*** Begin section ***

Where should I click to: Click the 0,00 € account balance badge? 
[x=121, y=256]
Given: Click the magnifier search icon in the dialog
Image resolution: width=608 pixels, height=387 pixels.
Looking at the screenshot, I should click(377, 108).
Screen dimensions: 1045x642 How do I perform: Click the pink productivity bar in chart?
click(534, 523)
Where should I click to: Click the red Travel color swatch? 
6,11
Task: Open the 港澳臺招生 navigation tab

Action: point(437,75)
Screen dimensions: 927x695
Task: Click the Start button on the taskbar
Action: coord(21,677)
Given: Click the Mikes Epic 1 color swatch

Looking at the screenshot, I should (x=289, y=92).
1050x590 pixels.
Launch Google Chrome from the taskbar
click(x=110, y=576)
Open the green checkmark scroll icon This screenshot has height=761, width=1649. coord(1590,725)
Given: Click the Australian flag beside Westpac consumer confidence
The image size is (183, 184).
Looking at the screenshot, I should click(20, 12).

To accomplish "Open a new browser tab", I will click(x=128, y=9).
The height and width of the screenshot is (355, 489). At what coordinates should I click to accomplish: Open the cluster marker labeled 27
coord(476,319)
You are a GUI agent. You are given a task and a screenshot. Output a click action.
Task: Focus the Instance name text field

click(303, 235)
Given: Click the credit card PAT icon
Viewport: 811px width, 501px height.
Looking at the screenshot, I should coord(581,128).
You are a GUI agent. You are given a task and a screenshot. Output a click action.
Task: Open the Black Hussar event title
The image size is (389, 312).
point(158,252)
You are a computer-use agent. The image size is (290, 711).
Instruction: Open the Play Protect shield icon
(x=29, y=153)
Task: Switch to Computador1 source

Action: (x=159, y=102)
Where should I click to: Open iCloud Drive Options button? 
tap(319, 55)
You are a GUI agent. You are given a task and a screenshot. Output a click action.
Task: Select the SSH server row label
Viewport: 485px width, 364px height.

*** End section ***

The problem: Return exactly the lines of the listing that run from the one containing "You are a computer-use" through the last, and no others.

The answer:
You are a computer-use agent. The image size is (290, 711).
Instruction: Open the Play Protect shield icon
(x=29, y=153)
Task: Switch to Computador1 source

Action: (x=159, y=102)
Where should I click to: Open iCloud Drive Options button? 
tap(319, 55)
You are a GUI agent. You are given a task and a screenshot. Output a click action.
Task: Select the SSH server row label
Viewport: 485px width, 364px height.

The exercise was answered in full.